Empresas priorizam uso de inteligência artificial, mas carecem de regras e treinamento
Pesquisa mostra que, embora 86% das companhias queiram ampliar o uso de IA, apenas 29% possuem políticas claras de uso
Por Redação Diário Local
A corrida corporativa pela inteligência artificial (IA) avança em ritmo acelerado, mas esbarra na falta de diretrizes básicas e preparo técnico. De acordo com a pesquisa RH Digital & IA 2026, realizada pela plataforma de gestão de pessoas Alina, 86% das empresas ouvidas consideram prioridade ampliar o uso da tecnologia em 2026, mas apenas 29% possuem políticas claras sobre como utilizá-la.

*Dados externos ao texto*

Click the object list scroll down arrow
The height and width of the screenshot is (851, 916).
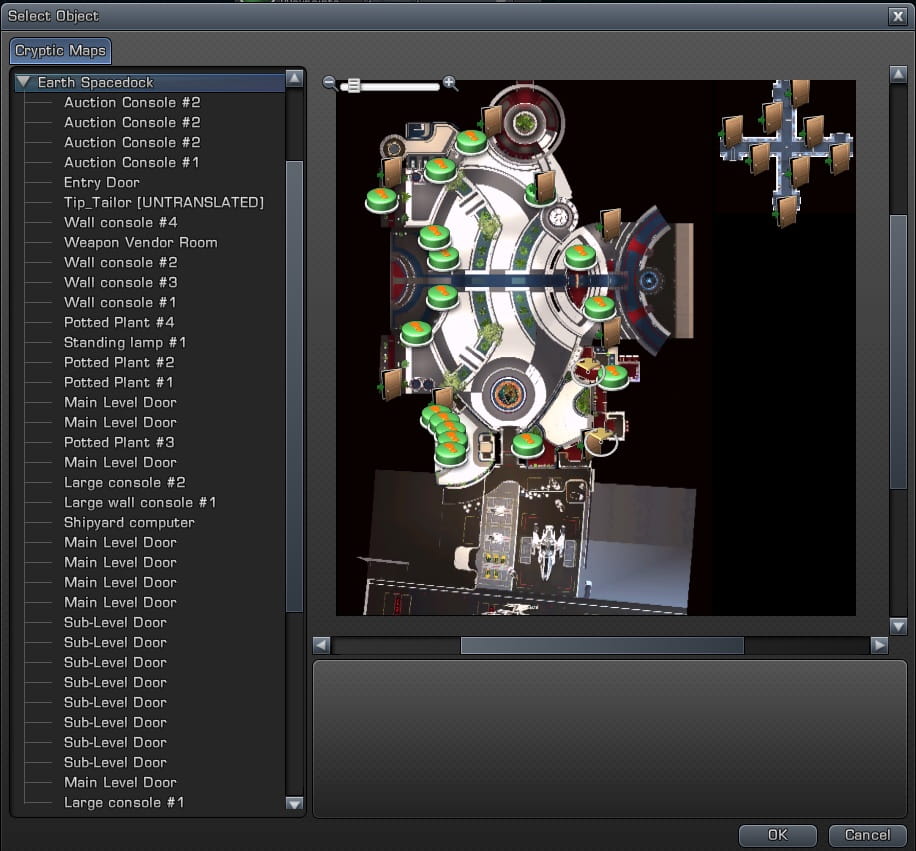[294, 803]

O levantamento, que consultou 51 empresas de diferentes portes e setores — com participação majoritária de executivos e diretores —, revela um descompasso entre o incentivo ao uso e a capacitação das equipes. Embora 75% das companhias incentivem os colaboradores a adotar a IA, apenas 39% afirmam que os profissionais sabem identificar onde e como aplicar a ferramenta no dia a dia.
Por que falta treinamento nas empresas?
A carência de conhecimento técnico aparece como um dos principais obstáculos para a inovação. Segundo a pesquisa da Alina, 63% das empresas apontam a falta de conhecimento como a principal barreira à adoção da tecnologia. Além disso, apenas 43% das organizações oferecem capacitação específica em inteligência artificial.
A questão financeira também é um entrave. Apesar de 76% das empresas terem líderes que utilizam a IA, apenas 41% possuem orçamento definido para que os colaboradores utilizem a tecnologia. O uso também é pouco monitorado: somente 24% das empresas medem o uso da ferramenta por parte de seus times.
Marcel Hwa, CEO da Alina, destaca que o avanço da tecnologia é inegável, mas os dados mostram a necessidade de transformar a intenção de uso em políticas que orientem a aplicação e preparem as equipes de forma estruturada.
O impacto nos trabalhadores
O cenário de incerteza também é sentido pelos profissionais. Uma pesquisa da Hashtag Treinamentos com 5.569 trabalhadores indicou que apenas 20,6% percebem investimentos claros em IA nas empresas onde atuam. Outros 20,4% relataram ter acesso às ferramentas, mas sem o devido treinamento para utilizá-las.
Em nível global, o levantamento da consultoria McKinsey aponta que 71% dos profissionais acreditam que a IA afetará diretamente seus empregos e exigirá novas competências. O desafio vai além do aprendizado técnico, pois a automação pode exigir mudanças em funções, processos e na própria forma como o desempenho é avaliado.
No Brasil, o setor de Recursos Humanos (RH) lidera a jornada de transformação digital em 73% das empresas pesquisadas pela Alina. Contudo, a digitalização é desigual: enquanto processos como folha de pagamento e controle de ponto alcançam índice de digitalização de 3,3 (em escala de 1 a 5), áreas analíticas, como simulações de mudanças organizacionais, registram apenas 1,8.